Joe andava e veniva tra il suo appartamento vicino e lo studio. Ci dava indicazioni mentre lavoravamo. Eravamo come i suoi bambini, a qualsiasi età. Ci conosceva attraverso i nostri corpi in movimento e raramente si preoccupava di imparare i nostri nomi. Ma non importava. Eravamo trattati tutti con lo stesso rispetto. Se eseguivo bene un esercizio, lo notava e diceva “Va bene, assicurati di essere sempre consapevole di tutto il corpo”. Non soddisfaceva la vanità di nessuno. Il suo scopo era aiutarci a creare muscoli lunghi e asciutti che fossero forti e flessibili.
Qual è il suo approccio specifico alla tecnica?
Ho avuto due strade professionali – psicoanalista junghiana e insegnante Pilates – che per circa vent’anni sono state parallele. Negli anni Novanta ci fu un cambiamento. L’analista che è in me iniziò ad entrare nelle lezioni Pilates. Non riuscivo ad impedire di vedere e capire un cliente anche sotto l’aspetto psicologico e, nell’esternarlo, capì che i clienti l’apprezzavano e lo richiedevano. Oggi insegno ad insegnanti e a clienti avanzati che desiderano andare oltre al lavoro del corpo. Spesso vengono anche da molto lontano.
Adesso posso capire come l’età aiuta a fare ed insegnare meglio il metodo Pilates. In gioventù siamo così orientati allo sforzo e il Pilates diviene piuttosto una performance controllata dalla mente. Superati i settanta il mio approccio è di partnership con il corpo. La mia spina dorsale si è allungata poiché posso rilassarmi. Non è più l’ego a muovermi. Questo è un beneficio dell’età.
Che cosa penserebbe Pilates dell’evolvere della sua tecnica?
Joe e Clara sarebbero stupiti dell’enorme diffusione che ha avuto il metodo Pilates. Apprezzerebbero l’approccio serio che rispetta il loro lavoro per la profondità degli esercizi e la filosofia basata su un impegno a vita per la respirazione e la salute. Se il loro lavoro rimane il fondamento, non si preoccuperebbero dell’evoluzione degli esercizi e delle attrezzature che sono venuti dopo.
Ma non approverebbero che il metodo Pilates sia trattato giusto per il fitness con istruttori che hanno seguito una formazione in due week-end.

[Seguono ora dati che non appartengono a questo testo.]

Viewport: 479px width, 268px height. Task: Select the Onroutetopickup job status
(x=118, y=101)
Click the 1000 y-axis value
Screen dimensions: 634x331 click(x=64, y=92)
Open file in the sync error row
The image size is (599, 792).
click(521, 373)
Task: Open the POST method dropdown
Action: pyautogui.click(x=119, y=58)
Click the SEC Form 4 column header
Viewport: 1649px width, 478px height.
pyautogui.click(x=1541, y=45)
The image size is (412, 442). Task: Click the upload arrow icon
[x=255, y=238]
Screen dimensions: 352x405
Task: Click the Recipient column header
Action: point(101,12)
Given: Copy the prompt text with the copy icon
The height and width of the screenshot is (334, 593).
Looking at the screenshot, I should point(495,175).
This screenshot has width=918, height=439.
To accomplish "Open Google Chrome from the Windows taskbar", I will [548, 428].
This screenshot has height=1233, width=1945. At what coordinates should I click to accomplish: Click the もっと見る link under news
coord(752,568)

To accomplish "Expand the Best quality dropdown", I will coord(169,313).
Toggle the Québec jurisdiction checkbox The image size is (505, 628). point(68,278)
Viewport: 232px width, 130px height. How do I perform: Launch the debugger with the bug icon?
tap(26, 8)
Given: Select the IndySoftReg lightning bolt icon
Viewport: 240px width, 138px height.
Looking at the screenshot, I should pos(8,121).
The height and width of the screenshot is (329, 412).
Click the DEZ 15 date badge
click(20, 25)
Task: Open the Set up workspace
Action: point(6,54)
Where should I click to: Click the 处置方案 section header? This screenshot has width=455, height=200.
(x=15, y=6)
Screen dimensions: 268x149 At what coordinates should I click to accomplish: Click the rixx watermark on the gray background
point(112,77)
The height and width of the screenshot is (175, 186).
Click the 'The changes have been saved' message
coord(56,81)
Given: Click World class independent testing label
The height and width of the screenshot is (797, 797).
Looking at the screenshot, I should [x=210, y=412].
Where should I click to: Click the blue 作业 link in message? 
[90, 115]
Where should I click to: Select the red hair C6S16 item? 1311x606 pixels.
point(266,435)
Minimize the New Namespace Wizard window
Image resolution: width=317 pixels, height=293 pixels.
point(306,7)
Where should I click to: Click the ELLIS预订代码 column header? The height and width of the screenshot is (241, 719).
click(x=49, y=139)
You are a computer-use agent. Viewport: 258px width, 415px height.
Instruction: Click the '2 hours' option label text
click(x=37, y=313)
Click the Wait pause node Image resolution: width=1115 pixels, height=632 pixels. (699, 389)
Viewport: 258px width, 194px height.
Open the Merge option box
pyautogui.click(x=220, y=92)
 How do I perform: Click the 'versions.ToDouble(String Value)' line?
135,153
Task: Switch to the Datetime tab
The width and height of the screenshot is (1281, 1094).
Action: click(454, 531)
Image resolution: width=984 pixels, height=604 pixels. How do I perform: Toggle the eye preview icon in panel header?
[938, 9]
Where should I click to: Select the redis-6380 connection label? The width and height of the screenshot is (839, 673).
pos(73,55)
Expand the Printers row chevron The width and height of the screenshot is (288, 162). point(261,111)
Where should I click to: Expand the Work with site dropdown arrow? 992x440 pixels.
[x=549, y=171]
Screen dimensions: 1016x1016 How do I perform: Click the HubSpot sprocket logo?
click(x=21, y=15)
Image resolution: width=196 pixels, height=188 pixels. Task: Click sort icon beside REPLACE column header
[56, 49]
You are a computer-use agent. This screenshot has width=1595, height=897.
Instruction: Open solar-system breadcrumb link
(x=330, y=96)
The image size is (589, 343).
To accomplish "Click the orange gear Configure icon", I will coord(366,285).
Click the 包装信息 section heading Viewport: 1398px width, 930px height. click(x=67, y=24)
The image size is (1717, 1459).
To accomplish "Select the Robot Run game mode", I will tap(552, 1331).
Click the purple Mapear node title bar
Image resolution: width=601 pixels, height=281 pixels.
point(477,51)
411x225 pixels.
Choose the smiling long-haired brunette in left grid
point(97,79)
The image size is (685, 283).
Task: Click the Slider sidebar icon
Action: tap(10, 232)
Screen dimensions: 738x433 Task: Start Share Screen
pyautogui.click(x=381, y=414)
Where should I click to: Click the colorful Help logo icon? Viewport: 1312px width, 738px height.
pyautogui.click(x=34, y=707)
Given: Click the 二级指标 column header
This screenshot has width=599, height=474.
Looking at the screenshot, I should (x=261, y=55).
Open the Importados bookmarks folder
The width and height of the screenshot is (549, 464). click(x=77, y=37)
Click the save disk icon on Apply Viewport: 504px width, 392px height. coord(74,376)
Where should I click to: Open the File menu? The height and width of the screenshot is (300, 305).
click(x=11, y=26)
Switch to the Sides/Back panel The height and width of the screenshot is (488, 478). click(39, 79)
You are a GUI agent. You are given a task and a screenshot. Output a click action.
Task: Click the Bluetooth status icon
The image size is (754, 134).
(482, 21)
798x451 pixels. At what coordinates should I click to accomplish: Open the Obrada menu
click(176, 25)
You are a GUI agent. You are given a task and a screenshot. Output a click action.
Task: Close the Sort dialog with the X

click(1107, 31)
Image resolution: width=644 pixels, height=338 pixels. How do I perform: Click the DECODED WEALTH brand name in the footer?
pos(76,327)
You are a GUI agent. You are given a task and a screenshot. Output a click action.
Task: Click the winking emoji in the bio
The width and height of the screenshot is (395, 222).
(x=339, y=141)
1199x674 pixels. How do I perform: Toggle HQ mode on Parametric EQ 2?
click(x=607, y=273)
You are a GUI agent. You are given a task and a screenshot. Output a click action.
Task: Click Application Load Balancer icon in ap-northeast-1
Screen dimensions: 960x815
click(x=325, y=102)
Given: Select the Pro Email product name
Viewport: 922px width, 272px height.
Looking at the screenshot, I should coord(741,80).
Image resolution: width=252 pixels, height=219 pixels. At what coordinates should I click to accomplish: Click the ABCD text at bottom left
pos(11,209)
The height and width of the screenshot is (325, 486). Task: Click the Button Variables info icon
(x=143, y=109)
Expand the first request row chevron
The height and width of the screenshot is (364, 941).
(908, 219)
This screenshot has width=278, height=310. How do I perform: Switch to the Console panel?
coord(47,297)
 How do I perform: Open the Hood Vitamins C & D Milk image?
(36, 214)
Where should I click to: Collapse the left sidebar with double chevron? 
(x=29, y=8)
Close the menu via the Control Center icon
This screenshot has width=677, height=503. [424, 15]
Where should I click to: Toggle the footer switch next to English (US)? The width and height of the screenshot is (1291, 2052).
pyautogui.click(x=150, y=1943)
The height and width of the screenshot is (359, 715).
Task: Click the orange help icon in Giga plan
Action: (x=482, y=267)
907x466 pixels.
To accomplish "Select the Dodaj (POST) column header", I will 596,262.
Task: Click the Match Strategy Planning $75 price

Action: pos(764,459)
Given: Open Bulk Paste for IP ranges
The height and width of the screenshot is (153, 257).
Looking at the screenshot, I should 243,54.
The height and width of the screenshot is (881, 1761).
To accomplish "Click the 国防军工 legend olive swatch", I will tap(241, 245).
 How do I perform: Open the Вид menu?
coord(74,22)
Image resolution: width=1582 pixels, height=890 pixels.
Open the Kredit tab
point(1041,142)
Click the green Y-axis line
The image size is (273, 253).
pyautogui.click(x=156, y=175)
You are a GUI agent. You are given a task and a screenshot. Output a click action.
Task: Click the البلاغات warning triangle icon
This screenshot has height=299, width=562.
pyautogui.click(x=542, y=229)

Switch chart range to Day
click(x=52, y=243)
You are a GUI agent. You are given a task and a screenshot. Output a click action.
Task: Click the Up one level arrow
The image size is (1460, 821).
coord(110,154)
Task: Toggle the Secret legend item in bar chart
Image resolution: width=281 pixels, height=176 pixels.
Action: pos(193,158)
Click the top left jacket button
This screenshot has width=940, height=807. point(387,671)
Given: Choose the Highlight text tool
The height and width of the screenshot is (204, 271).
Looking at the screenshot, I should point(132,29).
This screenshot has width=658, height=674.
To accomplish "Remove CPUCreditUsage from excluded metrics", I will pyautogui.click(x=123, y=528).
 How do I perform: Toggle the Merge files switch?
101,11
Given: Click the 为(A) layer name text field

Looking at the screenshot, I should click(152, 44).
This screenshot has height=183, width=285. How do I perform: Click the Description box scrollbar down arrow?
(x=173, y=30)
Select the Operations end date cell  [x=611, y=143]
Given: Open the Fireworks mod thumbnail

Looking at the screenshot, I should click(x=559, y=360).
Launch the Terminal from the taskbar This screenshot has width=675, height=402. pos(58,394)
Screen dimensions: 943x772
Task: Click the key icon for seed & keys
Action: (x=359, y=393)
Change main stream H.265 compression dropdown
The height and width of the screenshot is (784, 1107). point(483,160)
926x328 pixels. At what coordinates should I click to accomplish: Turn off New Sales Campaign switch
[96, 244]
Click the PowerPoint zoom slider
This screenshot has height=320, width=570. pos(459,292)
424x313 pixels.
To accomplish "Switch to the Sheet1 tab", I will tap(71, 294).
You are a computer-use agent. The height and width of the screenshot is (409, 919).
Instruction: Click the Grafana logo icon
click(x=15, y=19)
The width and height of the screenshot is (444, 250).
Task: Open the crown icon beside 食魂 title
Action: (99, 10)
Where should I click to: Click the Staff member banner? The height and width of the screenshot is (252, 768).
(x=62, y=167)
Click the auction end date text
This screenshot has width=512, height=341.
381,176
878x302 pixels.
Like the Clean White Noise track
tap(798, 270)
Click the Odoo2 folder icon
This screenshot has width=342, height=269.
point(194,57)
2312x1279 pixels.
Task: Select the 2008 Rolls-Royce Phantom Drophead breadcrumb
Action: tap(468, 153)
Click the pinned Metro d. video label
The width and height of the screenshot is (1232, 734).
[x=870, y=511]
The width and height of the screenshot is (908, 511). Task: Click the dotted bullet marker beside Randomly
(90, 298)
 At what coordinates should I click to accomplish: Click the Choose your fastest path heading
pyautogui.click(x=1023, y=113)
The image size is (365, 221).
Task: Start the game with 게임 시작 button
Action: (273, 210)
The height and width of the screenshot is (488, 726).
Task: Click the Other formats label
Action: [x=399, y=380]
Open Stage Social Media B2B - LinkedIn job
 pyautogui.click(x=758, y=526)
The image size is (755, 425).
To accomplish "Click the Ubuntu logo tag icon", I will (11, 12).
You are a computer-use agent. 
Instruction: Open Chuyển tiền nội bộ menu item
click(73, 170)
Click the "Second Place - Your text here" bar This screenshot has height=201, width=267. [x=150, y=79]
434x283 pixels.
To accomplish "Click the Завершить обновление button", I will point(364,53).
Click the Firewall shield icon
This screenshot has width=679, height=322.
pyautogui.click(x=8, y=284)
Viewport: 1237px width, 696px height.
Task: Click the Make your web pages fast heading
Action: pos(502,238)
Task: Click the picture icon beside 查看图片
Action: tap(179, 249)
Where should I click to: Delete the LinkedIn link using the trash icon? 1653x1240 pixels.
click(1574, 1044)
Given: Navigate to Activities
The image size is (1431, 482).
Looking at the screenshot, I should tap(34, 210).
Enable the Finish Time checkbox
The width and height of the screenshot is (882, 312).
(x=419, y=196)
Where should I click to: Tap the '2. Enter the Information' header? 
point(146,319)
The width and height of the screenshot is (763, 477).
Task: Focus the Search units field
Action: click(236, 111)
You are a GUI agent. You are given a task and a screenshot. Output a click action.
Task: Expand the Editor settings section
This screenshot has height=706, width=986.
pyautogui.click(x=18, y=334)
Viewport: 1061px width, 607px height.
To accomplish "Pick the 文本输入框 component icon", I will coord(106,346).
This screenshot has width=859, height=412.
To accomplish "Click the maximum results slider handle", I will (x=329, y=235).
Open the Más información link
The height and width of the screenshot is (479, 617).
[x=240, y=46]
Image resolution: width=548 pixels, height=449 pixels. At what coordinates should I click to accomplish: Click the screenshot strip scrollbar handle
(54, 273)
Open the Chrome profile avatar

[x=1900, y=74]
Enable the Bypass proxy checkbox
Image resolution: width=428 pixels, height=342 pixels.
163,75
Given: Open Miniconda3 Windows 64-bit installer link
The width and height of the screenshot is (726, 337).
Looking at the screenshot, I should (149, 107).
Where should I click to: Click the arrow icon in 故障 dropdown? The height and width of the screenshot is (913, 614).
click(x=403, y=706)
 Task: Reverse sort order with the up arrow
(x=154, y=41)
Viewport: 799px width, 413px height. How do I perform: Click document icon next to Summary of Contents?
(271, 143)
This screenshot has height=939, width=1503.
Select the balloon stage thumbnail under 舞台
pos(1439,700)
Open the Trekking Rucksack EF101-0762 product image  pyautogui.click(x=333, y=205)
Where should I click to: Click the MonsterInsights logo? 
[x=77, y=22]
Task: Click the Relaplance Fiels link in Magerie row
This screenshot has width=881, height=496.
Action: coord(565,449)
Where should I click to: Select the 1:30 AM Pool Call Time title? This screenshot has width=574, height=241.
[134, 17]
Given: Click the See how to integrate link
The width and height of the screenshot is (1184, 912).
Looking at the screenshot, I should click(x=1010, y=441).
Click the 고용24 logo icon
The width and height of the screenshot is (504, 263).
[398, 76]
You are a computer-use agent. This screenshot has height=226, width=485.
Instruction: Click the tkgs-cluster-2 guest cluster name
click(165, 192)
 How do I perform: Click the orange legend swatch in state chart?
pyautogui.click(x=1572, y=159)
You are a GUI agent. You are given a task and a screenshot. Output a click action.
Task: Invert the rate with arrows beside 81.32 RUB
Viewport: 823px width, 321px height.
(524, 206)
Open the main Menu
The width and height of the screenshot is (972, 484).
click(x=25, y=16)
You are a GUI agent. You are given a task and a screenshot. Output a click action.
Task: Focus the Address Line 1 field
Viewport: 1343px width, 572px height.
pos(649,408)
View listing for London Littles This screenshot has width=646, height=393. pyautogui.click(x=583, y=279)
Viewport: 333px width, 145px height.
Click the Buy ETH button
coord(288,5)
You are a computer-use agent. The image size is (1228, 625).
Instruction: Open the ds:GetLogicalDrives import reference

Nessuno può essere Joe o Clara, ma un insegnante serio può apprendere il loro lavoro ed approfondirlo per dare il proprio contributo. Non c’è una sola strada che porta a Roma.
Che consiglio darebbe a chi vuole diventare insegnante?
Prima di tutto imparare il metodo Pilates per beneficio personale almeno un anno o due da un insegnante qualificato, per poi lasciare che il proprio modo di insegnare sia basato sull’esperienza personale. Ciò che sente il corpo e la nostra intuizione devono fare entrambi parte dell’apprendimento ad insegnare. E ci vuole tempo.